Whatsoever Things Are True
by Dan Coburn
Pastor, Emmanuel Baptist Church
pastordan@mtida.net
Folks like to fuss, and Christians unfortunately, are no different. We like to fuss over eschatology (end time prophesy); is the Rapture (1st Thes. 4:13-18, and 1st Cor. 15:52 and following) before, during or after the Great Tribulation?  Is there soul sleep? Are we Predestinated to salvation? or do we play a greater part in it?
Can I lose my salvation (if I have it at all)?  Did Jesus pay for my pre-salvation sins, but now that I am saved, do I have to maintain it in my own strength?  Is this possible?  If I am saved, how many sins am I allowed before I lose it?  1?  10?  100?  Is there a such thing as Security of the Believer --- or is this wishful thinking?  The proponents say you cannot lose your salvation, while the opponents say we are using it as a license to sin. After all, if I cannot lose my salvation, then why not party on?  
In the interest of full disclosure, I am of the Eternal Security ilk, because It is not about me. I neither earn nor maintain my salvation. The world and many false religions say "you have to do in order to be" while the Bible teaches you have to be, in order to do. "For it is God which worketh in you both to will and to do of (according to) his good pleasure."  Phil. 2:13  In Rev. 7, John is asked by the angel "Who are these whose number is too great to count?"  (paraphrase)   John answers - "I don't know, you tell me".  The angel responds: "These are they which came out of the great tribulation, and have washed their robes, and made them white in the blood of the Lamb.

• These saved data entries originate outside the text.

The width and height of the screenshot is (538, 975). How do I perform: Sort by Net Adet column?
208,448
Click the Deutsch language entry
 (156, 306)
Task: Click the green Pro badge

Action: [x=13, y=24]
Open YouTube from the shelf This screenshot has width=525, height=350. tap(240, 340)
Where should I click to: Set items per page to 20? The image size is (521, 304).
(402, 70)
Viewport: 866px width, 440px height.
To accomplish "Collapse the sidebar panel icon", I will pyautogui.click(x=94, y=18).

Therefore are they before the throne of God, and serve him day and night in his temple."   You see, Salvation qualifies you for service - not the other way around. 

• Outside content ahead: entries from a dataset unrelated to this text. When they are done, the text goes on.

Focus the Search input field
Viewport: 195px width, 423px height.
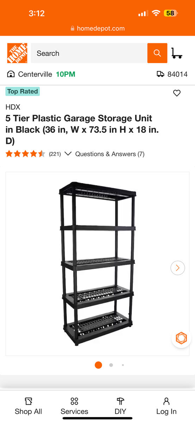click(89, 53)
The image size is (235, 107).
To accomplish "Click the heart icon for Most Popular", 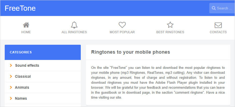I will pos(122,25).
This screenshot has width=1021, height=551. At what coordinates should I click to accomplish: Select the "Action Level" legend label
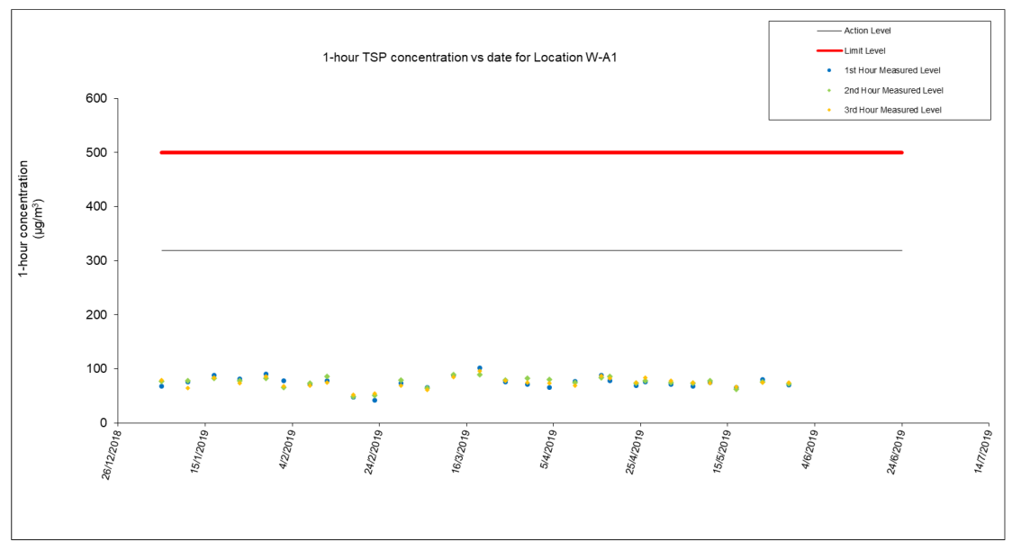867,31
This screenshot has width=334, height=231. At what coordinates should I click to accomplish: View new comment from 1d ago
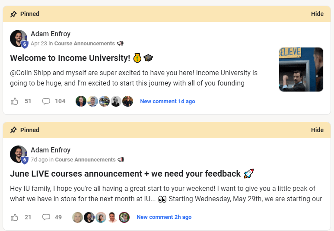click(x=168, y=101)
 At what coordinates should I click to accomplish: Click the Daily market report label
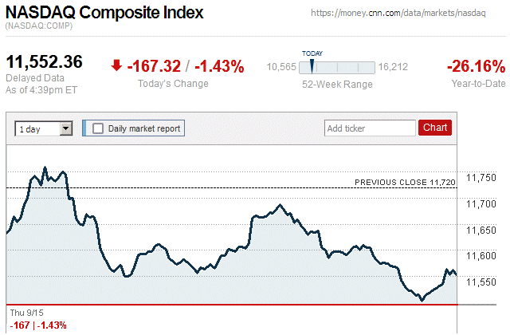coord(144,128)
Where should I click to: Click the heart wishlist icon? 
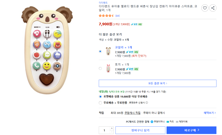click(x=205, y=8)
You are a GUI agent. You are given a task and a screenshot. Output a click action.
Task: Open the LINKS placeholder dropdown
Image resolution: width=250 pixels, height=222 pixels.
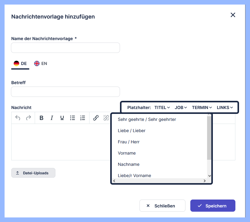(x=225, y=107)
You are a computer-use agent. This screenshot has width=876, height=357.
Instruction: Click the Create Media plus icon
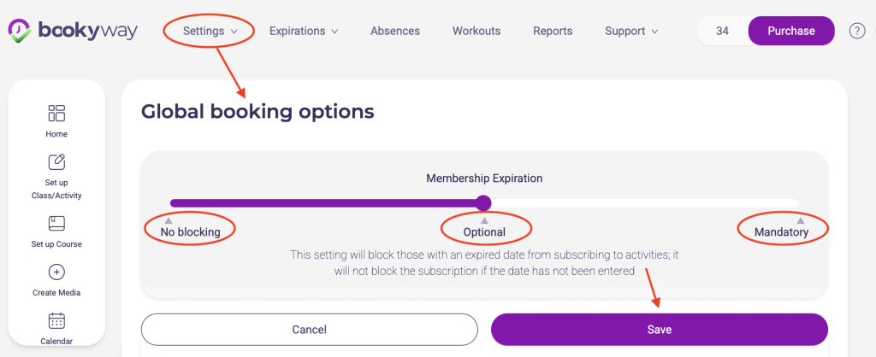pyautogui.click(x=56, y=272)
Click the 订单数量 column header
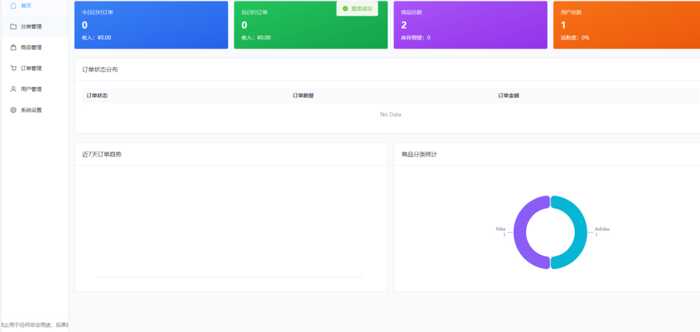The image size is (700, 332). point(304,96)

So Is salvation the ultimate insurance policy?  If I made some profession of faith, walked the isle, knelt at an alter, got baptized, went on a mission trip, got my name on some church roll, Is God bound to let me in no matter how I live now?   Paul answers this rhetorical question in Romans 6.  "What shall we say then?  Shall we continue in sin, that grace may abound?  God forbid. (never even think it.)  How shall we that are dead to sin, live any longer therein?"   In 2nd Cor. 5:17 he says: "Therefore if any man be in Christ, he is a new creature: old things are passed away, behold, all things are become new."  In Elk City vernacular: "if God hasn't changed you, He hasn't saved you." 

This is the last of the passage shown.